Look through the material below and count the lines with the string "screenshot". Report only the count.

__EXCERPTED RECORDS__
----

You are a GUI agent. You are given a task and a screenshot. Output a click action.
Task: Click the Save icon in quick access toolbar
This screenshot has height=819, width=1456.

----

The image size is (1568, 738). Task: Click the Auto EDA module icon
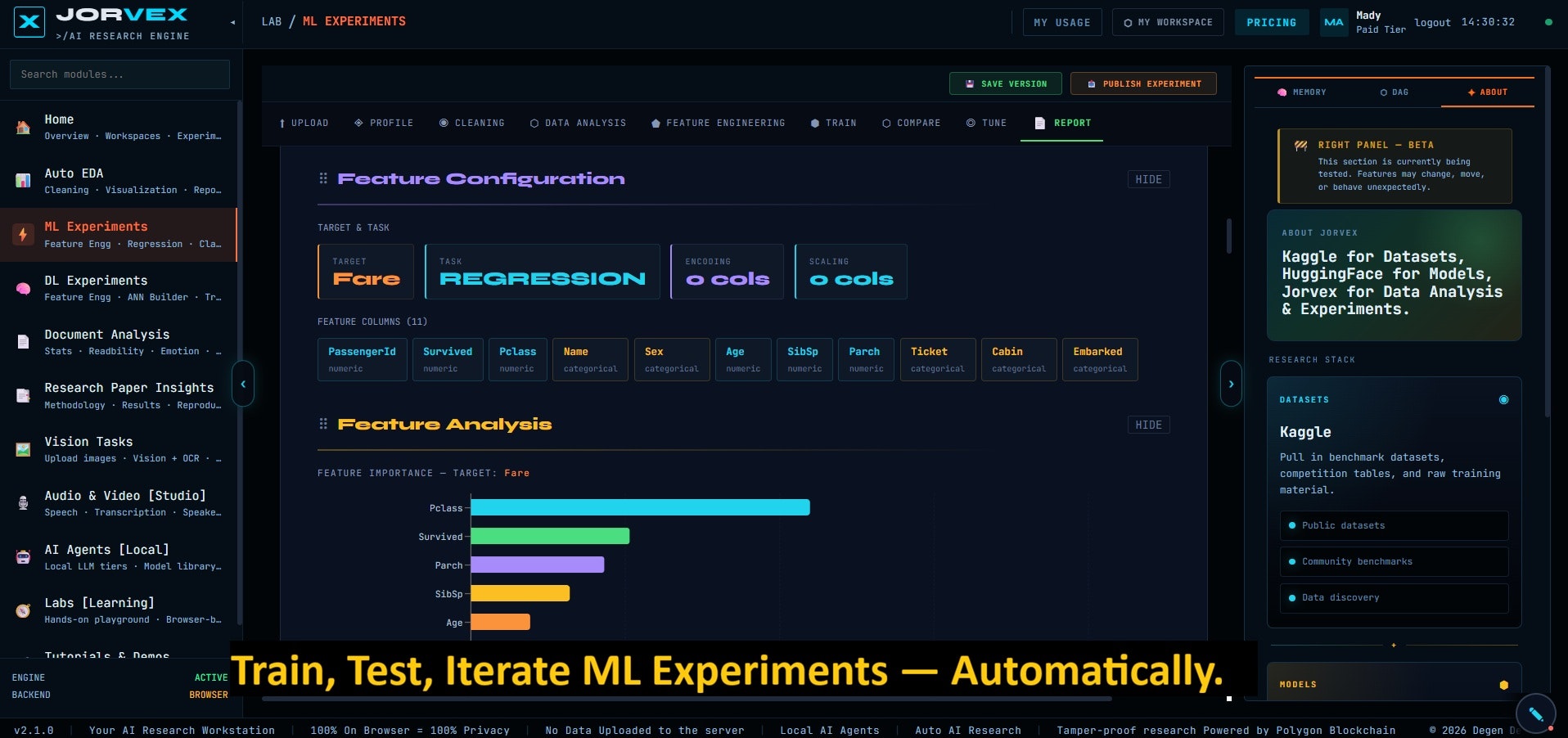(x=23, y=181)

----

__RESPONSE TO THIS EXERCISE__
2